Fort Macon was commissioned after the War of 1812 showed our nation's leaders that our coast needed to be fortified. It was completed in 1834 and lived a pretty boring life until two days after the start of the Civil War, when it was seized by militia forces from Beaufort. The Confederate Army held onto the fort until the middle of 1862, when the Union forces lead by General Burnside attacked the Fort. The Union Army held the Fort for the remainder of the Civil War.
The US Army had troops at Fort Macon until 1877 - 11 of those years, the Fort served as a military prison. In 1903, the Army abandoned the Fort and it sat vacant and falling apart until 1924, when it was sold to the state of North Carolina for $1. During the New Deal, the Civil Conservation Corp restored the Fort and built recreation facilities.
For its last hurray, Fort Macon was rented by the US Army during World War II, to protect the coast from attacks from the east. Coast Artillery troops occupied the Fort until 1946, at which time it was returned to North Carolina.
The Fort is beautifully restored. It was not built in the era of safety, however, and we were met at the entrance with a sign that read:
"This fort was not built for safety. There are ledges and sharp edges and long ways to fall. Stay away from the edge. Do not run. Be aware of your surroundings."
To me this sign read:
"Why the heck did you come here with three kids... one of whom runs everywhere, loves danger, doesn't listen when you say stop, and will probably fall and break every bone in his body?"
So I grabbed Matthew's hand through his multiple protests, Will was in his backpack (oh yeah, the Fort wasn't built in the era of the Americans with Disabilities Act either... definitely not meant for people in wheelchairs!), and thankfully Luke was obedient enough to stay close. And we entered, bravely, slightly panicked, and aware of our surroundings.
The boys all really enjoyed themselves. We had a cool day, with slightly overcast skies - so Will enjoyed being in the backpack and walking around with Nate.
The Fort is surrounded by a moat, so you have to
Once inside, we could see all the beauty of the Fort. The grassy courtyard, the restored cannons, the whitewashed brick walls, steep stairs with ornate handrails leading to the parapet, the proud American flag. We all were very impressed and explored the grounds and the beautifully restored vaulted casements (rooms) that made up the living quarters for the troops. The rooms now house different museum exhibits chronicling the history of the Fort.
Once we were done inside, we ventured back across the wooden drawbridge and took the steepest steps EVER down into the outer ward surrounding the inner fort. These rooms hadn't been restored as intricately, and were pretty damp... but still very interesting to see.

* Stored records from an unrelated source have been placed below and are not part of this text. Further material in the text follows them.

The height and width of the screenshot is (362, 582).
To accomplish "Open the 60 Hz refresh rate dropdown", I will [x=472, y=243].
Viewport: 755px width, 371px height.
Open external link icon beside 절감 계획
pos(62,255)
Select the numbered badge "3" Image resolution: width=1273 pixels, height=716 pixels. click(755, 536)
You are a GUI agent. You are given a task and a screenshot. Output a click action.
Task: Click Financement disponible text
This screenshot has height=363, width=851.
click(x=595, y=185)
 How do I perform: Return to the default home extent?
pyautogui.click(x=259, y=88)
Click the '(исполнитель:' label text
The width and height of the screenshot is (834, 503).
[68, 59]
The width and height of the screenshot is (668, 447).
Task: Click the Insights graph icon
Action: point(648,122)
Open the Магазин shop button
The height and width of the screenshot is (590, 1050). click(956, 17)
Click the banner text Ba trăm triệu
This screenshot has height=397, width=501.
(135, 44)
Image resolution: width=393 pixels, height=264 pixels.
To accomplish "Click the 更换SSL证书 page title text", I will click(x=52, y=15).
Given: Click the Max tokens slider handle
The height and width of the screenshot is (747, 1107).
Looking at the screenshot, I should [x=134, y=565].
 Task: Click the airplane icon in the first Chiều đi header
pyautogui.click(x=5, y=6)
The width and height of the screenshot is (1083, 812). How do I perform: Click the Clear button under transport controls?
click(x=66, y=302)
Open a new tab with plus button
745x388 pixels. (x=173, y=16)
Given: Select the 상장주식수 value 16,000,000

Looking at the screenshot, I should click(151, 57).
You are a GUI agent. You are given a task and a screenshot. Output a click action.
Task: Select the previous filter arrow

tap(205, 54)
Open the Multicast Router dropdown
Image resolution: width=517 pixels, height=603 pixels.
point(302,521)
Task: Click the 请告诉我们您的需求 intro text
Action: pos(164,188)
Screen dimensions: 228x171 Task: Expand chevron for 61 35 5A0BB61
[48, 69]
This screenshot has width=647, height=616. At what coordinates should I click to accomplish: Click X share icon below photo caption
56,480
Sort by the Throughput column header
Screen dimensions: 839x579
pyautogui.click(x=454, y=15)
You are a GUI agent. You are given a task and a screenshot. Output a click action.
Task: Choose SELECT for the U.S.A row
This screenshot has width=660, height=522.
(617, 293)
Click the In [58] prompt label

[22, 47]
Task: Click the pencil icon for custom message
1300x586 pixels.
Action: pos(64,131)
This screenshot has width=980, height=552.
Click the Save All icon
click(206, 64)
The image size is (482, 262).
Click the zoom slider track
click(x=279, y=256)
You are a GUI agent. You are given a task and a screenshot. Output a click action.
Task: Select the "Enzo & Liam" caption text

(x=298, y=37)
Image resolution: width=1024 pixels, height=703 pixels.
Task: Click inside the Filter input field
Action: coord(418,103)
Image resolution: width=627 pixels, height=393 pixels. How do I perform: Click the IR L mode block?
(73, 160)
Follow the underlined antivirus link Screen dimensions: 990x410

My family always did historical-type trips when I was growing up - Gettysburg, Antietam, Monticello, Appomattox Courthouse, Mount Vernon, Leesburg, Valley Forge, and every National Park on the east coast. It was the norm as long as I can remember and it was fun, and I learned to appreciate a lot about our nation's history because of it. My hope (perhaps not realistic, but still my hope) is that with us starting Luke, Will and Matt on a similar path at a young age, they will know that just because its something educational, doesn't mean it can't be fun too! As long as you walk. And don't fall off steep ledges.